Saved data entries
* * * *
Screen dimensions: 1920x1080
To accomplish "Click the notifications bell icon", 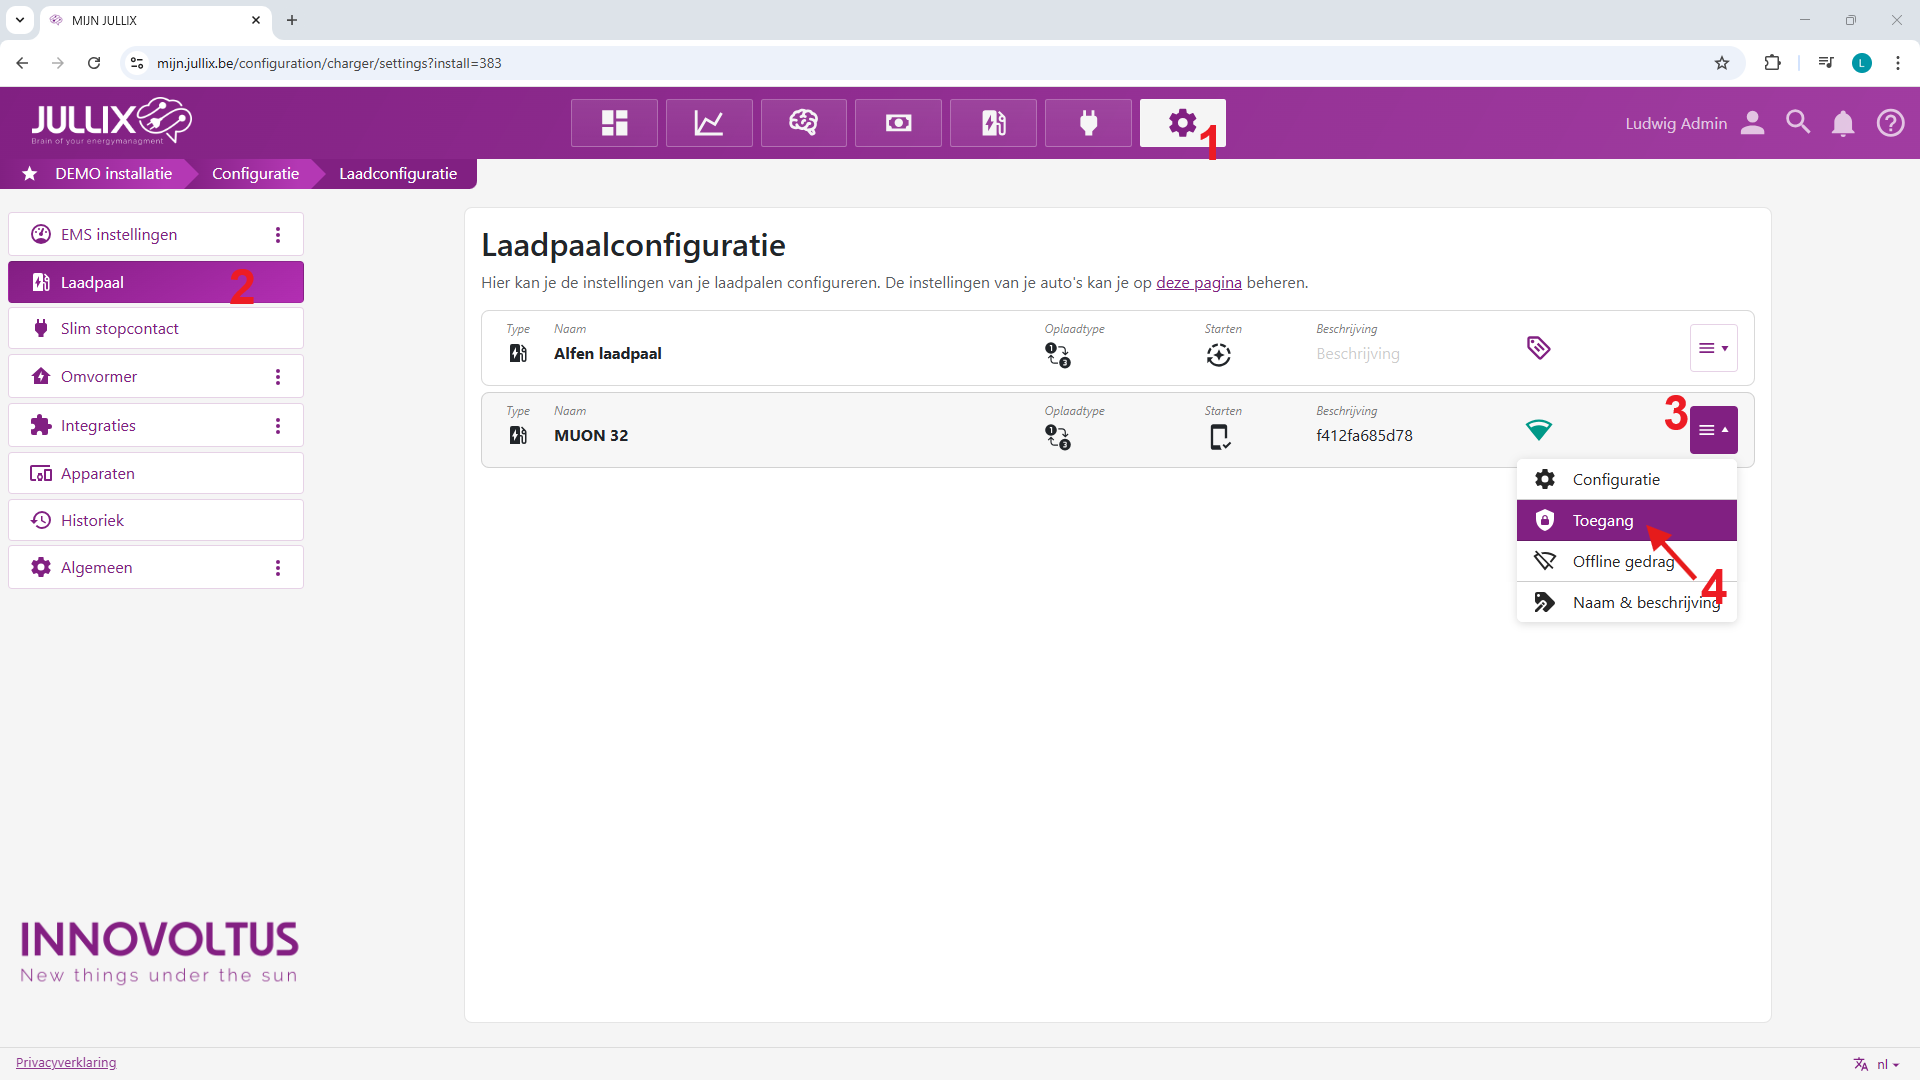I will [x=1843, y=123].
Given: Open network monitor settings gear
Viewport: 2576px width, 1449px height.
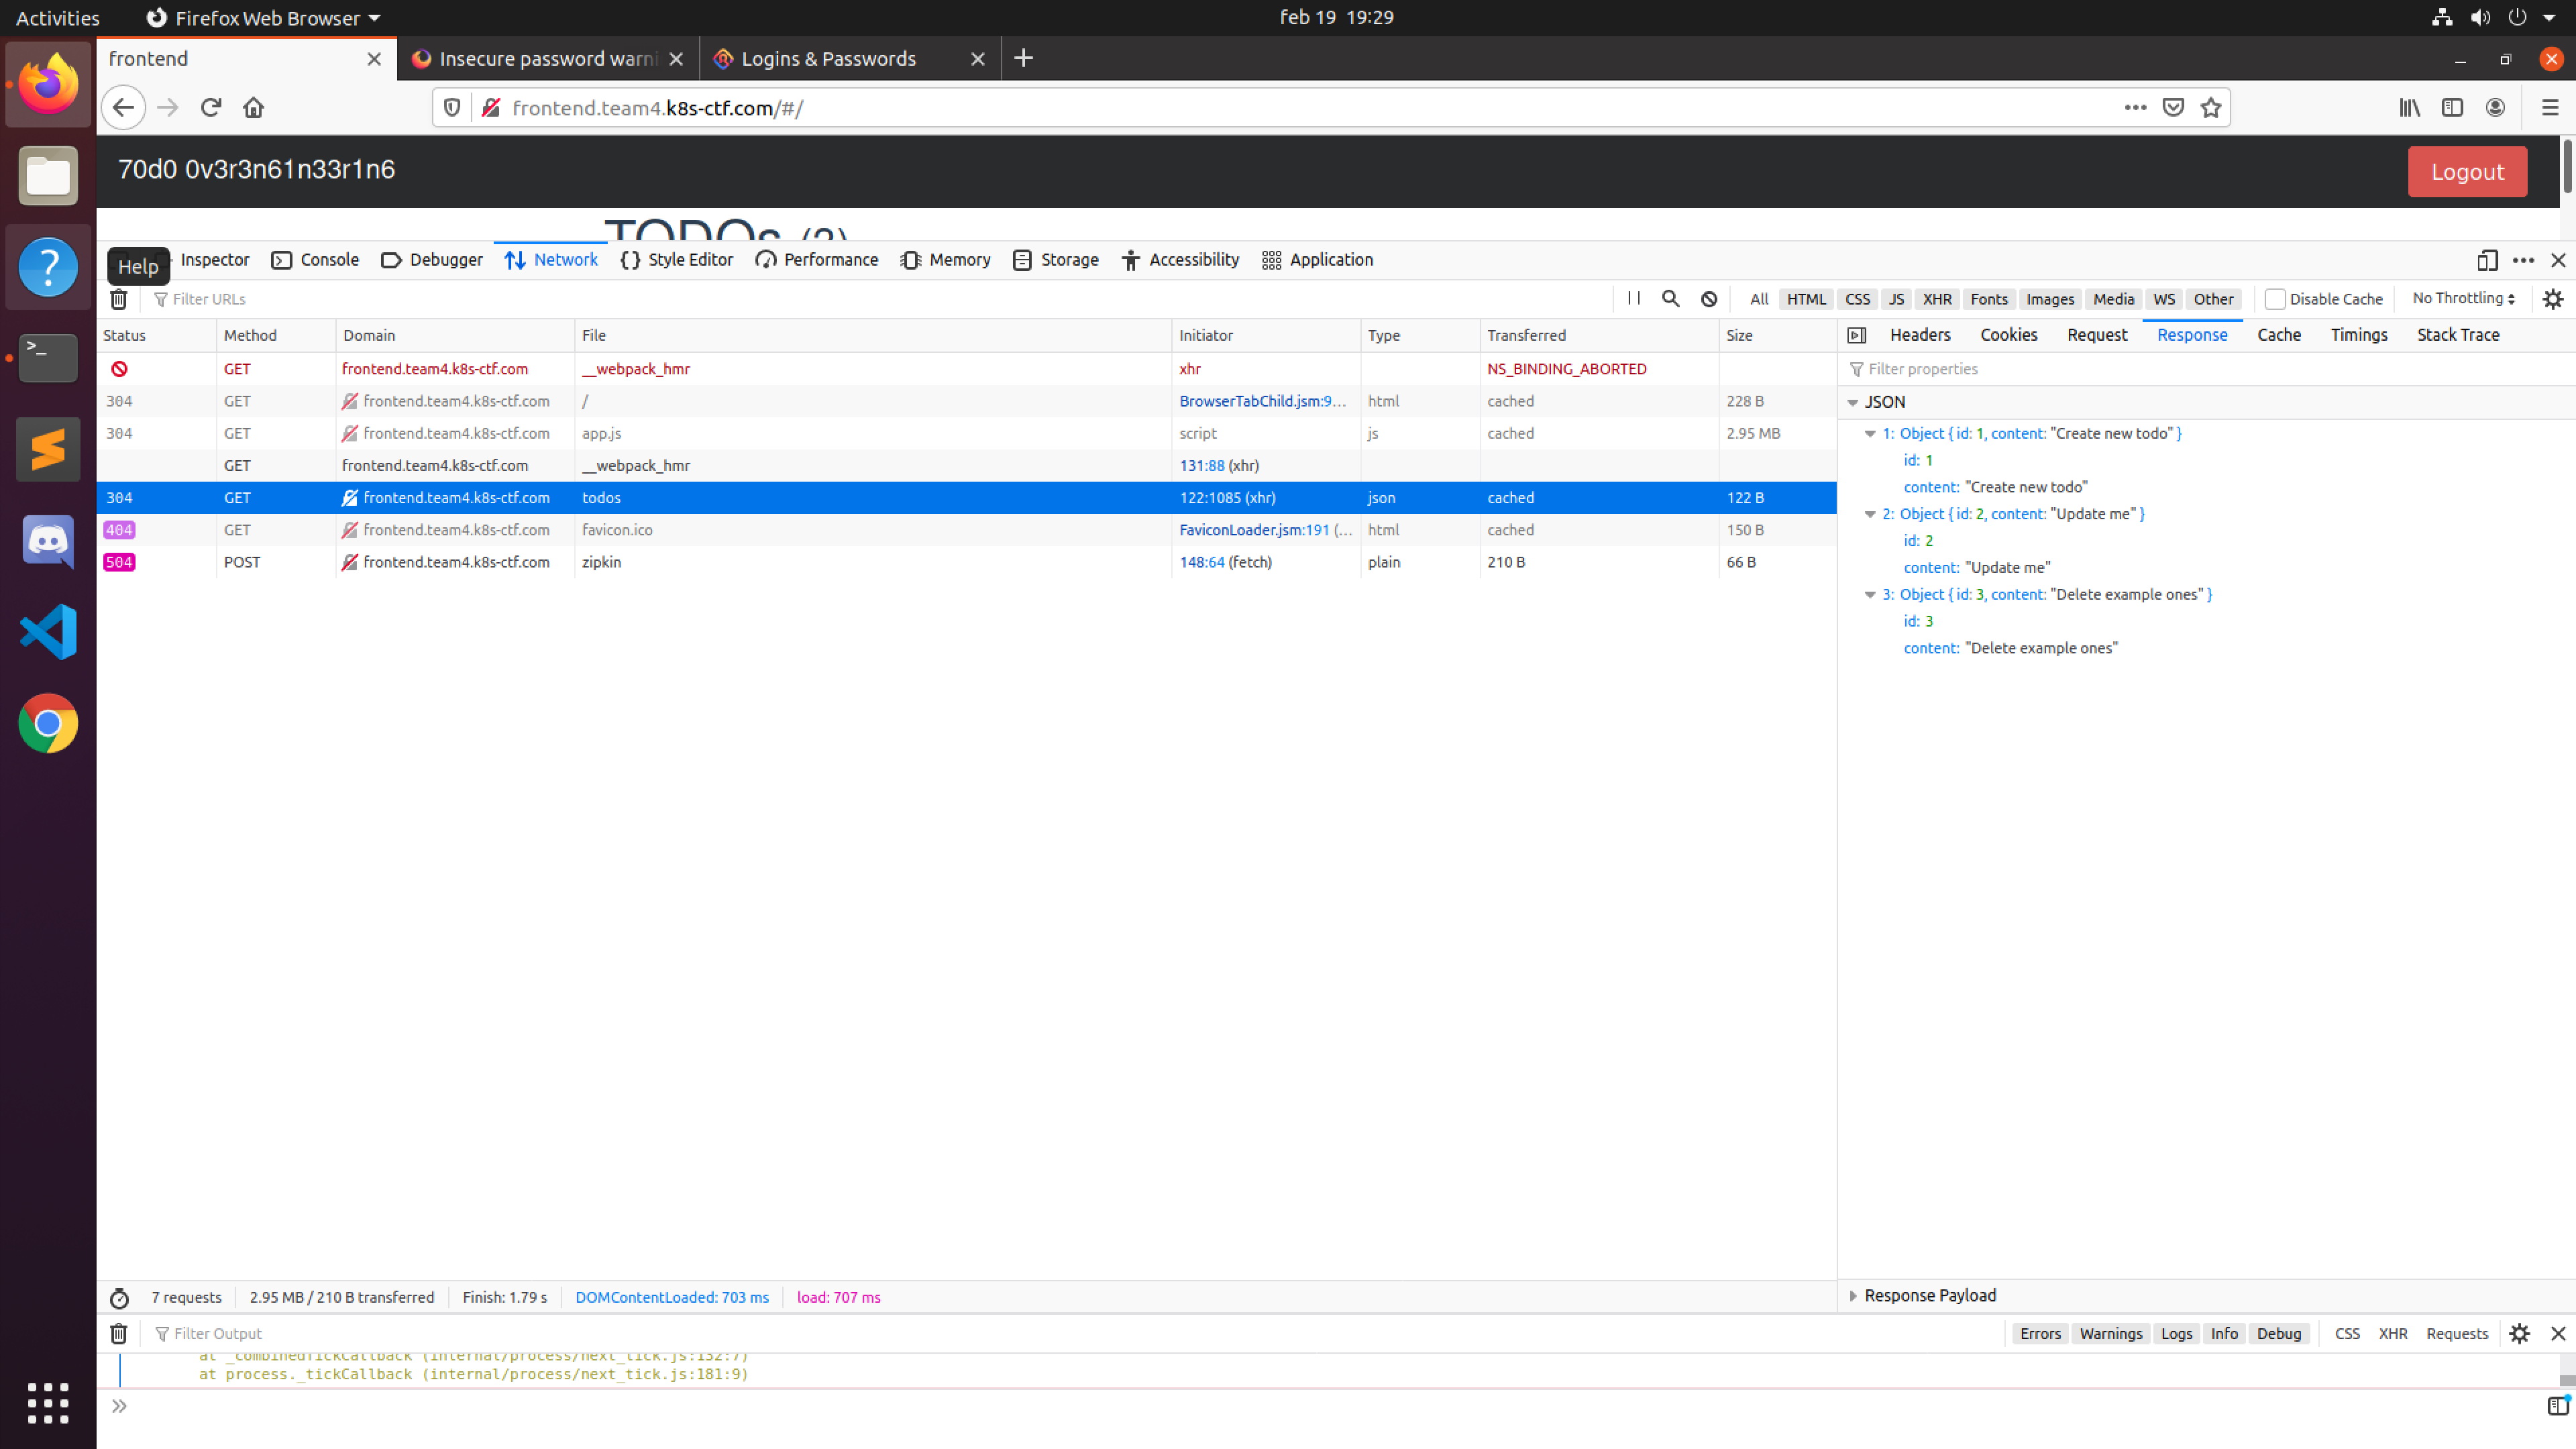Looking at the screenshot, I should (2553, 298).
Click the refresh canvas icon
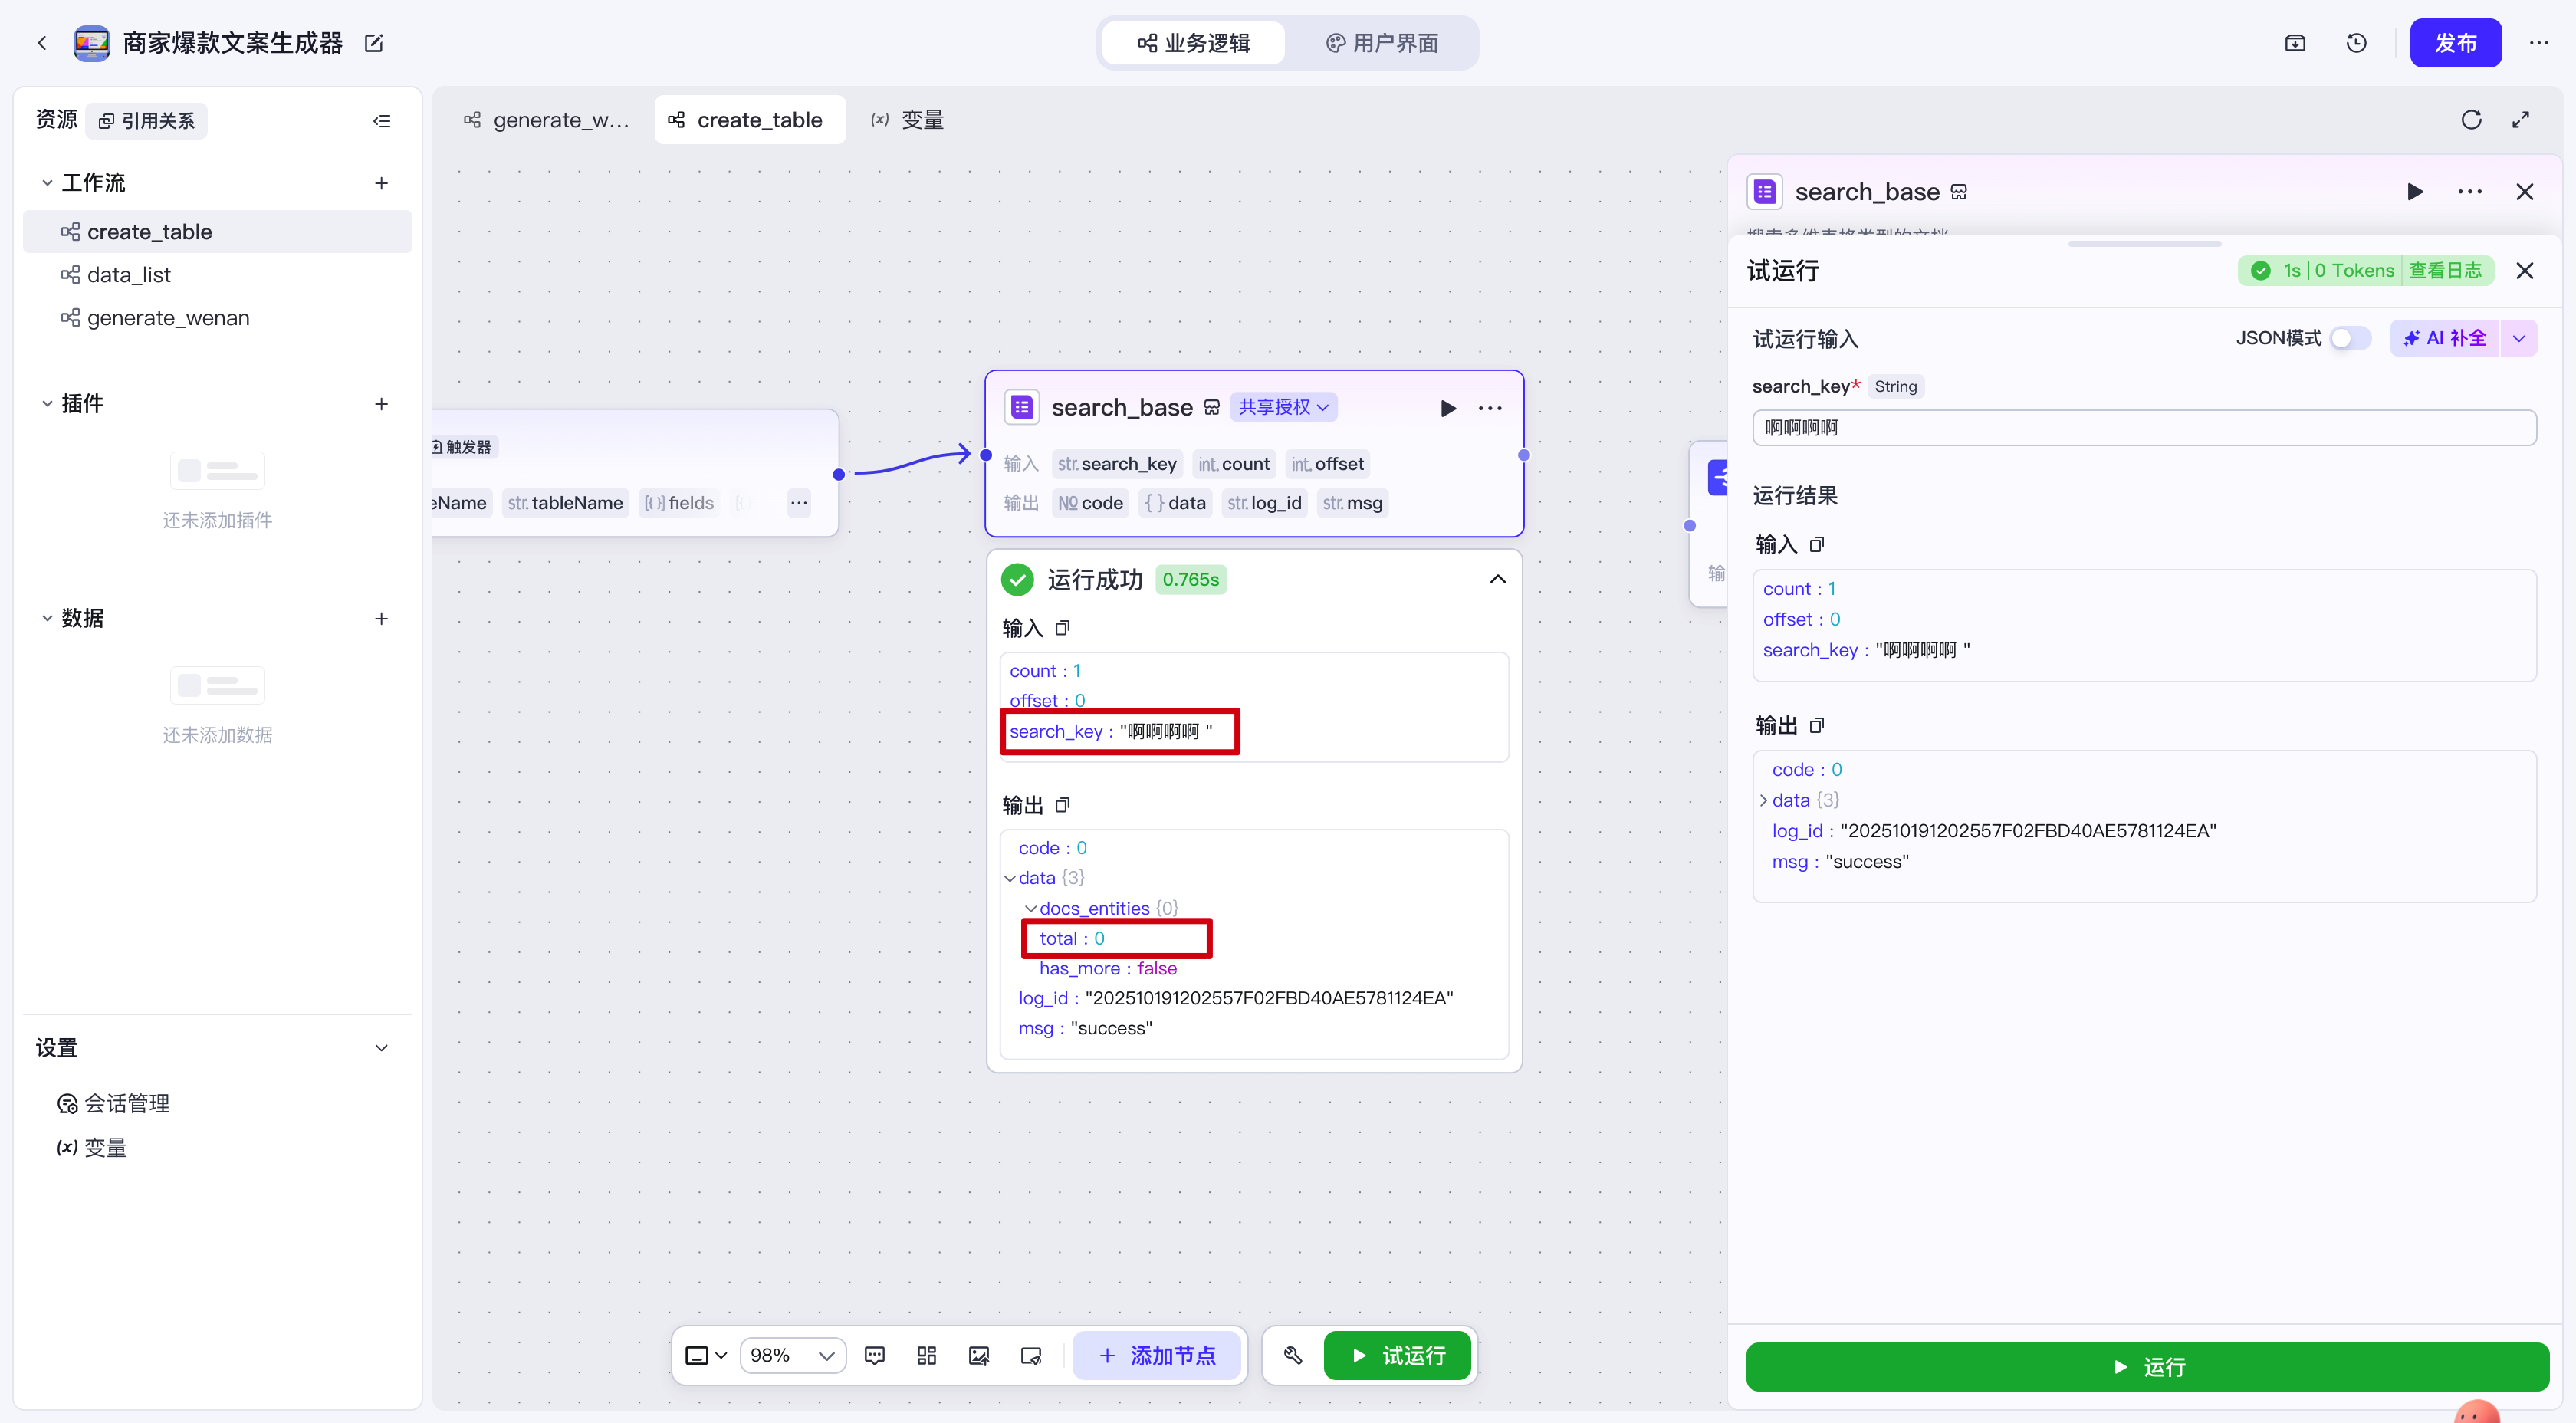The width and height of the screenshot is (2576, 1423). (x=2471, y=120)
* * * *
> **Exercise**
Copy out only the lines beginning at the line with "Viewport: 2576px width, 1449px height." and ending at the last line of the entries. Keep them exact; drop pictures.

> **Task answer**
Viewport: 2576px width, 1449px height.
Looking at the screenshot, I should (2553, 298).
Click the refresh canvas icon
The width and height of the screenshot is (2576, 1423). (x=2471, y=120)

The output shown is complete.